_Problem description_.
Extend the passage on wheatear evolution research, picking up after its final sentence.

_Excerpted text_.

- - -

Wheatears (genus Oenanthe) are an about 6.6 my old group of passerine birds mainly inhabiting arid and rocky ecosystems of Eurasia and Africa that exhibit striking patterns of phenotypic polymorphism: (i) High rates of character switching across the phylogeny suggests multiple convergent origins of numerous phenotypes, including melanin-based coloration and complex behavioral traits such as seasonal migration. (ii) Multiple interspecific differences segregate as polymorphisms within species. And finally, (iii) one of these polymorphisms found in black-eared wheatear (O. hispanica) and pied wheatear (O. pleschanka) supposedly arose by reciprocal introgression among these two pervasively hybridizing sister species. The convergent emergence of phenotypes across the phylogeny both within and between species points towards an involvement of a labile molecular switch between phenotypes.
We aim at addressing multiple questions relating to the evolution of phenotypic diversity within and between species, and to the evolution of species. Currently we settled out to characterize the genetic population structure across the hybrid zone of black-eared and pied wheatear using genome-wide polymorphism data. In future phenotypic, genetic, and methylomic polymorphism data from within these species, from three hybrid zones, and from across the wheatear genus will be used to identify the molecular bases of diverse color phenotypes and study their evolution, including the demographic and genomic constrains under which they evolve.

- - -

(Collected data entries)
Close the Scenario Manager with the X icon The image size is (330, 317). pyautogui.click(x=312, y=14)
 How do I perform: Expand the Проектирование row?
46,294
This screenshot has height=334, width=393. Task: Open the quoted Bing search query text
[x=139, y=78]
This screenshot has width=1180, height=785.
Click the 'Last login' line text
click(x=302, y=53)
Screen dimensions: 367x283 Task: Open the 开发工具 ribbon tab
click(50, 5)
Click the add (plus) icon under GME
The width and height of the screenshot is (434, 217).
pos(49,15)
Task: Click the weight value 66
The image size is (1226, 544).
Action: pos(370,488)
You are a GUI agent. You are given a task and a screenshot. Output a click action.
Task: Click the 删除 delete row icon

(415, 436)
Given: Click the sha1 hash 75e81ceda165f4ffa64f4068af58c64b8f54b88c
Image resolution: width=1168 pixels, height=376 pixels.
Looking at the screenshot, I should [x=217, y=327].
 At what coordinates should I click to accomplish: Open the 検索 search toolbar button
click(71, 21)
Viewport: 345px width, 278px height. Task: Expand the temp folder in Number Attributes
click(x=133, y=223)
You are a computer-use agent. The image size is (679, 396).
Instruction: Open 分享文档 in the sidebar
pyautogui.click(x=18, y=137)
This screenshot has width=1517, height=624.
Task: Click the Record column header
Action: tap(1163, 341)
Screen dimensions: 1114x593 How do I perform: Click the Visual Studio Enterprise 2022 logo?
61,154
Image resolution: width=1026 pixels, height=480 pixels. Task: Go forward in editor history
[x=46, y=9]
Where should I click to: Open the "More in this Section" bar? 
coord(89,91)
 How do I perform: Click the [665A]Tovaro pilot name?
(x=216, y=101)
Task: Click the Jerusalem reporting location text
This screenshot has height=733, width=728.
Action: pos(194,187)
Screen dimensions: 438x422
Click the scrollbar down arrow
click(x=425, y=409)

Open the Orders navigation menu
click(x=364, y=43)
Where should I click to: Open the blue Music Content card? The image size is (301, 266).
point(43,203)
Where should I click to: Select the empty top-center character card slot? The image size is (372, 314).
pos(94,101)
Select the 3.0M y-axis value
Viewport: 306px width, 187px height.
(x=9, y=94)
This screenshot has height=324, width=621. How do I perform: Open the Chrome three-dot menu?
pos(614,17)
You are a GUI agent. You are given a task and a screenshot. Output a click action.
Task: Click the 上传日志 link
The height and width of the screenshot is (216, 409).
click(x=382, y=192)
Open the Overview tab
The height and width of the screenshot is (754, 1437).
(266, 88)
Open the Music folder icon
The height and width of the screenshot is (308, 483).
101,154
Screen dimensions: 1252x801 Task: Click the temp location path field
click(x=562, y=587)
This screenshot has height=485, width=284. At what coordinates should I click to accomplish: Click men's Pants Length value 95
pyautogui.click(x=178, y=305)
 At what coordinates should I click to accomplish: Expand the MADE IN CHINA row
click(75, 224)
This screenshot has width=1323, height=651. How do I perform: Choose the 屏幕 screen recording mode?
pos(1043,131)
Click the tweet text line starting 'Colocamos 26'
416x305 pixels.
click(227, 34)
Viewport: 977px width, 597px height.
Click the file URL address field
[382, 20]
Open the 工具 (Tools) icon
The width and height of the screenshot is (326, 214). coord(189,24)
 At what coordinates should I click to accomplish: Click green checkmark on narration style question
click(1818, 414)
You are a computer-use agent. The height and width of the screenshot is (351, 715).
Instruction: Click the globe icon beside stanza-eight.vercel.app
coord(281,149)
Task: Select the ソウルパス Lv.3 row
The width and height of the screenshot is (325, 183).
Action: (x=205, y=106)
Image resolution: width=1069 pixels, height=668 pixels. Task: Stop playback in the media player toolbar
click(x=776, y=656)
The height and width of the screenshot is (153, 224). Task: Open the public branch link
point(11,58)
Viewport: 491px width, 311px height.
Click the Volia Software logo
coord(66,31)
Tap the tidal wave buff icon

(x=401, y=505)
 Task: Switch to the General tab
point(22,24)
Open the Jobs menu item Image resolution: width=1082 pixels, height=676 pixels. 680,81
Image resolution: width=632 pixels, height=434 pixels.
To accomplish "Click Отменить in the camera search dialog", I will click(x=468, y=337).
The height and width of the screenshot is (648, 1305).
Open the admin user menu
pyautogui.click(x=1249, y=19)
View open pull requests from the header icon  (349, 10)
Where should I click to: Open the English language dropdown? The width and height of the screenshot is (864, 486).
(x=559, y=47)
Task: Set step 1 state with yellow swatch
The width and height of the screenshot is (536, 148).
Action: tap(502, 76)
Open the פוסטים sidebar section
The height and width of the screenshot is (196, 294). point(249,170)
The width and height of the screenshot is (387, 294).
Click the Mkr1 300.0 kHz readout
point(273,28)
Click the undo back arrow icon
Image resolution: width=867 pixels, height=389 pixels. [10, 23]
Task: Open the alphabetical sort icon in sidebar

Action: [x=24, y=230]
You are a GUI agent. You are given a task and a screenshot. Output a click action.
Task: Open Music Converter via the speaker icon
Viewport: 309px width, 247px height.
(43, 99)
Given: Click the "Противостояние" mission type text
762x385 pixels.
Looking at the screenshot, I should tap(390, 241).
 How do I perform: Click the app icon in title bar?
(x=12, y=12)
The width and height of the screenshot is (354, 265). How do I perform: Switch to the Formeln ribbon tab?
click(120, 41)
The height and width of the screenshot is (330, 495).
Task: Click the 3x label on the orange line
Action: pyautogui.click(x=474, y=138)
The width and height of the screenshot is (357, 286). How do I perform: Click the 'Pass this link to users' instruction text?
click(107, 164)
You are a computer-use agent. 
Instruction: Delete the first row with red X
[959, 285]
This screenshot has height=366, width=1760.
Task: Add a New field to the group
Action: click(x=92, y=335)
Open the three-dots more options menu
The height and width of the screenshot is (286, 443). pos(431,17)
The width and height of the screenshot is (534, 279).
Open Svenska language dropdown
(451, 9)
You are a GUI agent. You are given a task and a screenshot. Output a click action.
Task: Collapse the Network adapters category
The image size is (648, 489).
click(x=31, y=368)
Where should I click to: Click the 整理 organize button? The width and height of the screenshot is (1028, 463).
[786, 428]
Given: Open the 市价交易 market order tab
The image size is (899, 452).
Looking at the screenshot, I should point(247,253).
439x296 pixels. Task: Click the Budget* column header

- - -

_Expected answer_.
Current funding: Research Grant BU-3456/3-1 by the German Research Foundation (DFG), 2018-2021
People involved: Reto Burri
Adaptive evolutionary change occurs when selection is acting on heritable trait variation. But not all evolutionary responses are straightforward. Genetic covariation in particular may modify the speed and the direction of adaptive evolution. Genetic covariation arises from pleiotropy (the same genetic factors influence multiple traits) or from linkage disequilibrium (coinheritance) of multiple independent genetic factors. This can affect multiple traits of the same individual, but also traits expressed in different individuals, such as traits expressed in females and males. We have therefore studied the multivariate genetic architecture of trait variation in multiple species of grasshoppers to evaluated if evolution in grasshoppers is constraint or shaped by genetic covariation.
Sexual selection is a particularly potent force that can result in the evolution of extravagant ornaments and is therefore a driving force in generating biological diversity. We have therefore focused our research on the highly sexually dimorphic club-legged grasshopper. The species is unusual in that males possess swollen front legs (‘Popeye arms’). Neither females nor any related species show this feature and this begs the question about how these structures are used and how they have evolved. We have therefore studied the behavioral ecology of sexual selection in this intriguing species. It turns out that the courtship behavior of this species is highly peculiar.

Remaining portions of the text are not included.